§ RAW DATA
┌──

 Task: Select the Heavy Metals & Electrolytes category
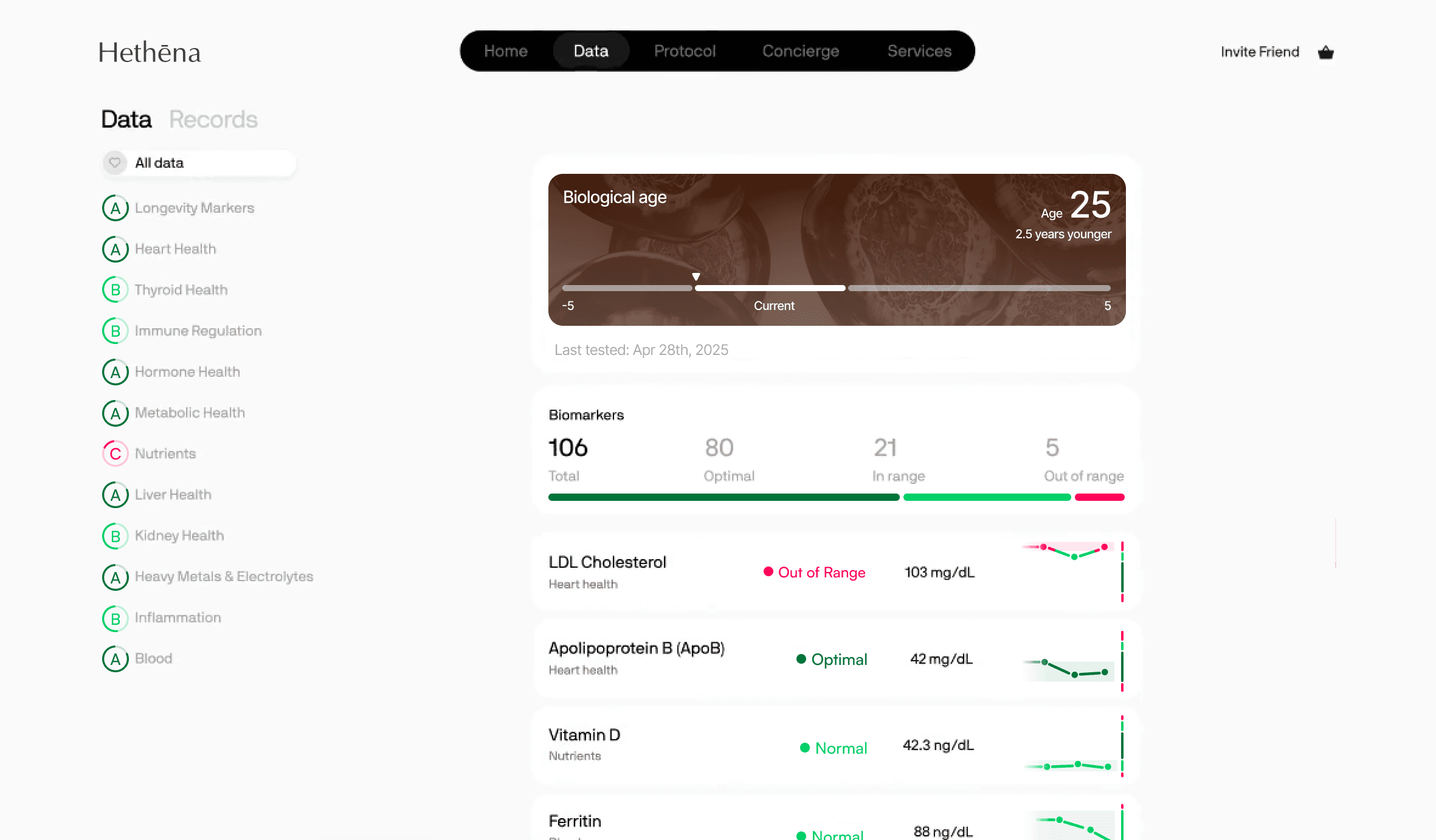pos(224,577)
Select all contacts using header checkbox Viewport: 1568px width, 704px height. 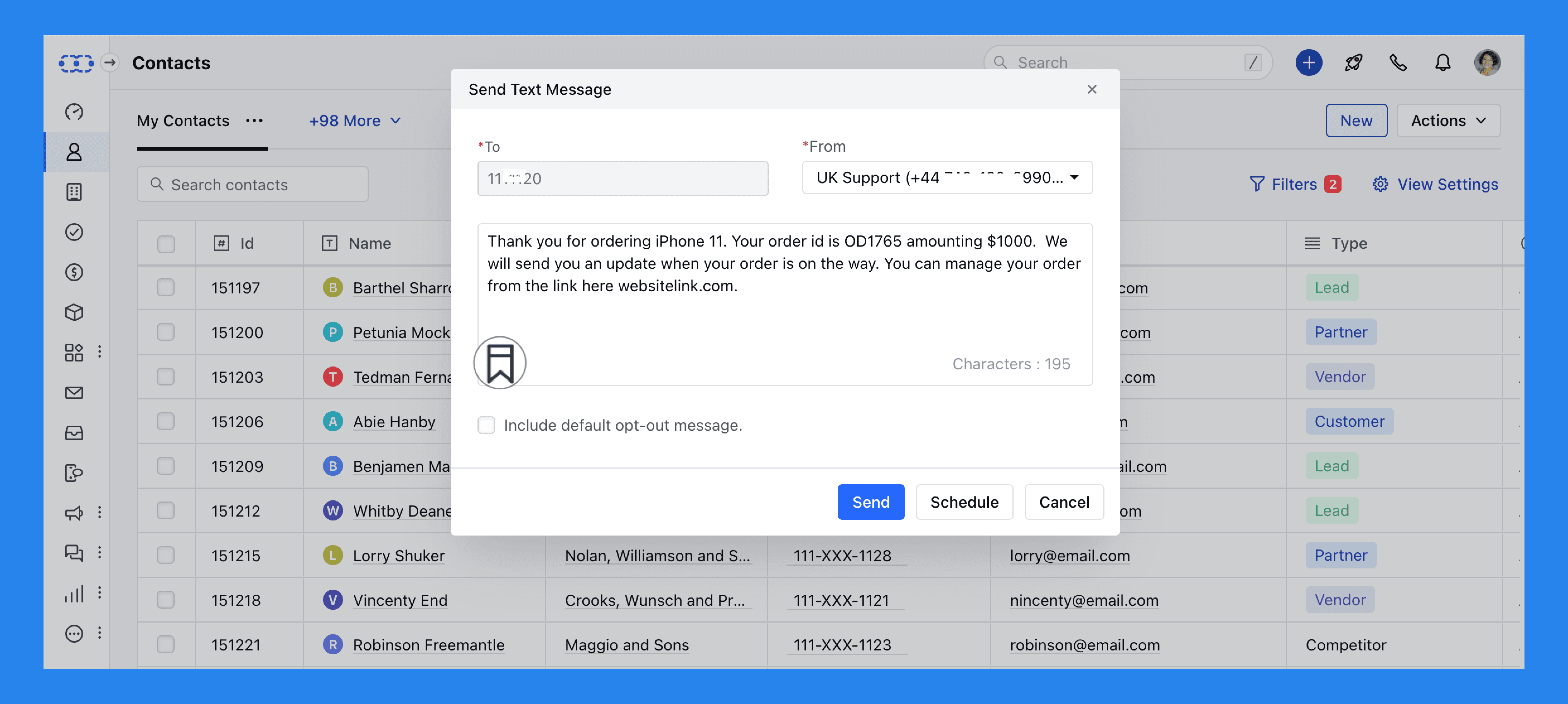click(x=166, y=243)
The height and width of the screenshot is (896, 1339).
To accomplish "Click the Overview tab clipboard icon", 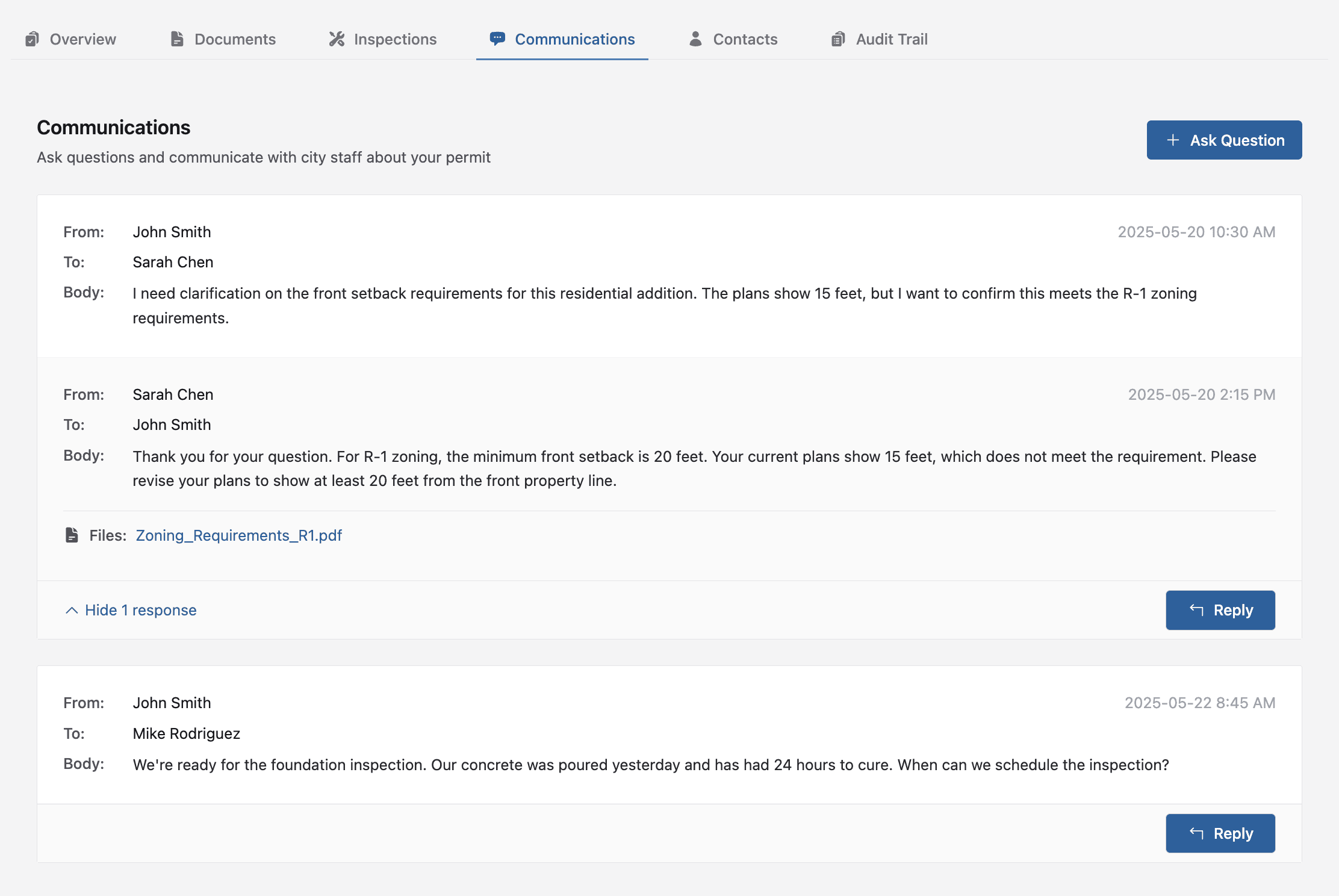I will [x=32, y=39].
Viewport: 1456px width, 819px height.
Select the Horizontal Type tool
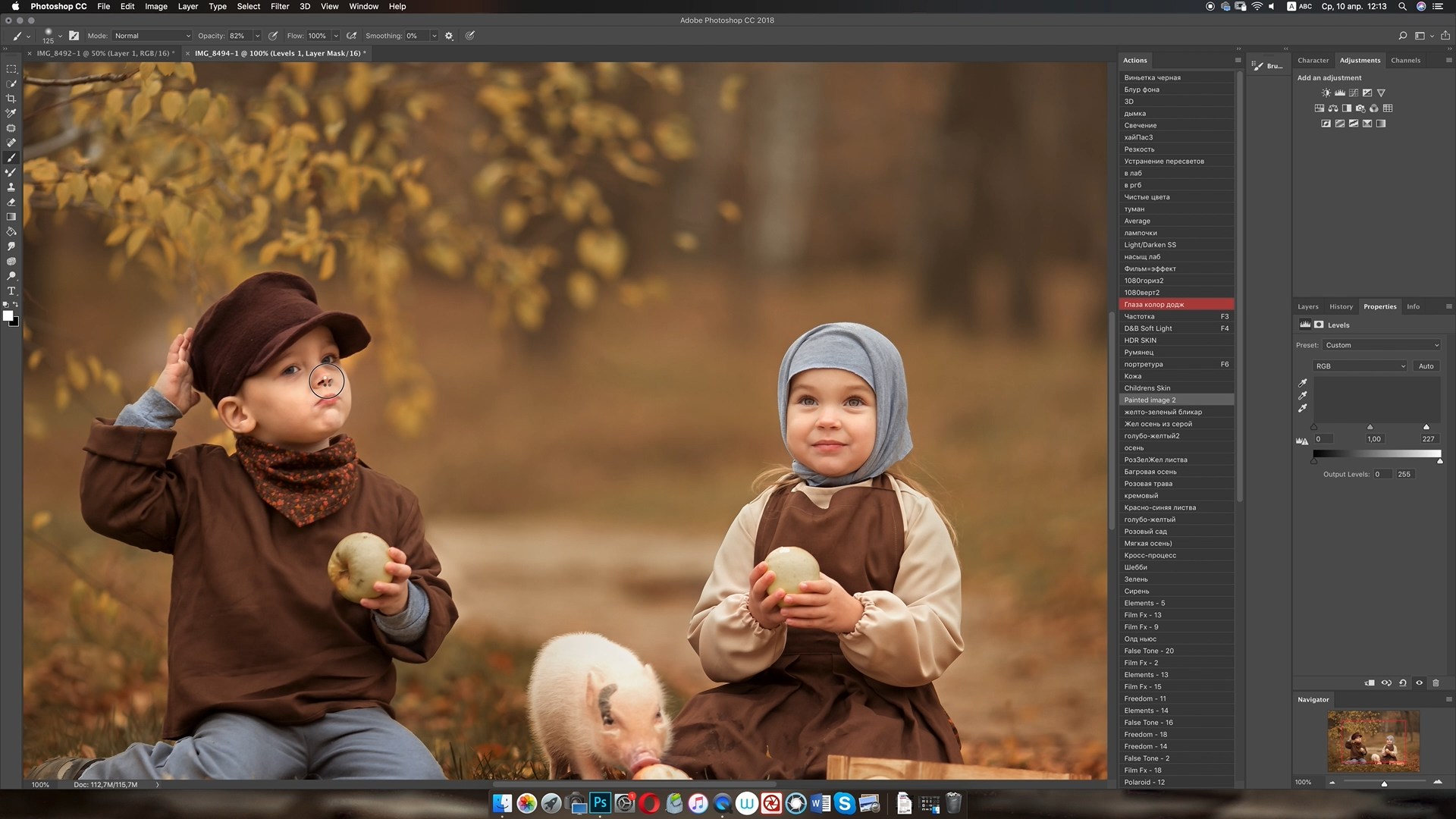pyautogui.click(x=11, y=291)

└──

§ WHAT IS NEEDED
Lines from the one with "Viewport: 1456px width, 819px height." through the final line of the records are the whole answer; print them exactly, minus any pictures.

§ TASK ANSWER
Viewport: 1456px width, 819px height.
Select the Horizontal Type tool
pyautogui.click(x=11, y=291)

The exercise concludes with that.